Suena extraño, pero importantes procesos de Change Management se implementan evitando cuidadosamente introducir la palabra cambio. ¿Cuáles son las razones?
Caso 1: reunión con la filial argentina de una empresa global, que desde su sede central impulsa una nueva estrategia para estar más cerca del cliente: modificaciones en la estructura, nuevos procesos, una nueva plataforma tecnológica. A la vez, la oficina local tiene nuevo CEO. Comienzo a plantear la mejor manera de abordar esos cambios. De inmediato, me encuentro con esta respuesta: “No hablamos de cambio, el cambio ya está, no hay que gestionar el cambio, en todo caso hablemos de reforzamiento de la mesa directiva”.

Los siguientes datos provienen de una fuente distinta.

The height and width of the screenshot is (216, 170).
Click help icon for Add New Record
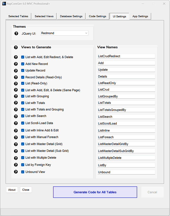click(x=16, y=64)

Caso 2: ex empresa familiar en proceso de profesionalización. Necesita transformar prácticamente todo. Lo que denominamos un cambio cultural. Se comienza a trabajar sobre un diagnóstico. A la hora de referirnos a eso, surge la misma actitud que en el cliente anterior: “No podemos hablar de cambio cultural. Hablemos de ‘cultura antes y cultura después’”.
Caso 3: por una adquisición concretada fronteras afuera, filial argentina pasa de representar el 1% de la operación global de su antigua corporación a generar el 35% del negocio de su nueva controlante. De un día para otro, se convierte en cabeza de ratón. ¿Un cambio rotundo? Seguro. ¿Podemos decirlo? De ninguna manera. “Vamos a hablar en estos términos: ‘máximo impacto, mínimo cambio’”, es la postura de mi interlocutor.

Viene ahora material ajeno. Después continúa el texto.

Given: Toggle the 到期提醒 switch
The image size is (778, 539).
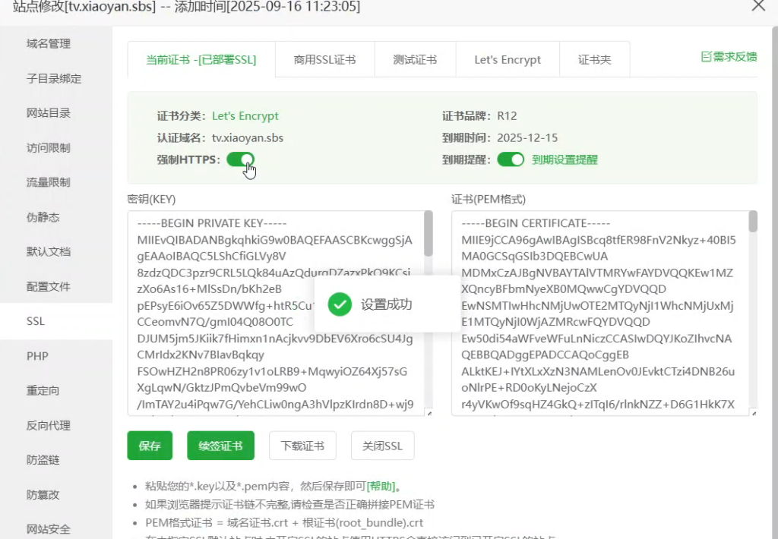Looking at the screenshot, I should click(511, 159).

Estas son apenas tres de las situaciones que constantemente se plantean con los clientes que se aprestan a encarar inequívocos procesos de cambio. Llaman la atención las contorsiones dialécticas a las que apelan para no pronunciar la palabra que naturalmente correspondería.
Mi experiencia como consultora me indica que, si bien todos los requerimientos que nos llegan están vinculados efectivamente con procesos de cambio, los responsables de implementar estos procesos en las organizaciones necesitan generar algún “atajo simbólico” que de alguna manera les permita transitar ese cambio sin mencionarlo.
Si bien el cambio está aceptado y asumido de modo tal que ha pasado a ser un telón de fondo, algo constante, necesario, inexorable, no se puede hablar directamente de él: se convirtió en lo que denominamos un “innombrable”.
Aun en temas tan sensibles como por ejemplo el abordaje de cambio organizacional o de cultura de la empresa, donde hasta se replantea qué comportamientos se valoran o qué tipos de capacidades deben adquirirse, casos donde claramente se están afrontando procesos de cambio profundos, se dice “estamos trabajando en un proceso de transformación”.
¿Por qué sucede esto? Es evidente que la palabra cambio genera una resistencia, se presenta como algo que es incómodo. Hablar de cambio implica expresar que hay cosas que dejan de ser para que surjan otras. El concepto de cambio remite a reemplazo, mientras que el de transformación alude más a ciertos hechos que se van sucediendo, pero sin representar un ataque a la identidad: ya no dejo de ser, sino que voy siendo cosas diferentes.
En definitiva: en un mundo que se encuentra en constante cambio -con perdón de la expresión-, donde las personas deben generar mayor resiliencia para adaptarse y aprender el manejo de situaciones nuevas, se sienten más cómodas cuando la palabra tan temida no aparece. Es una circunstancia con la que convivimos y trabajamos, sin desviarnos del objetivo clave: construir con los clientes el sentido o el propósito de la transformación en la que viven. Y no enmarañarnos en la semántica de las palabras.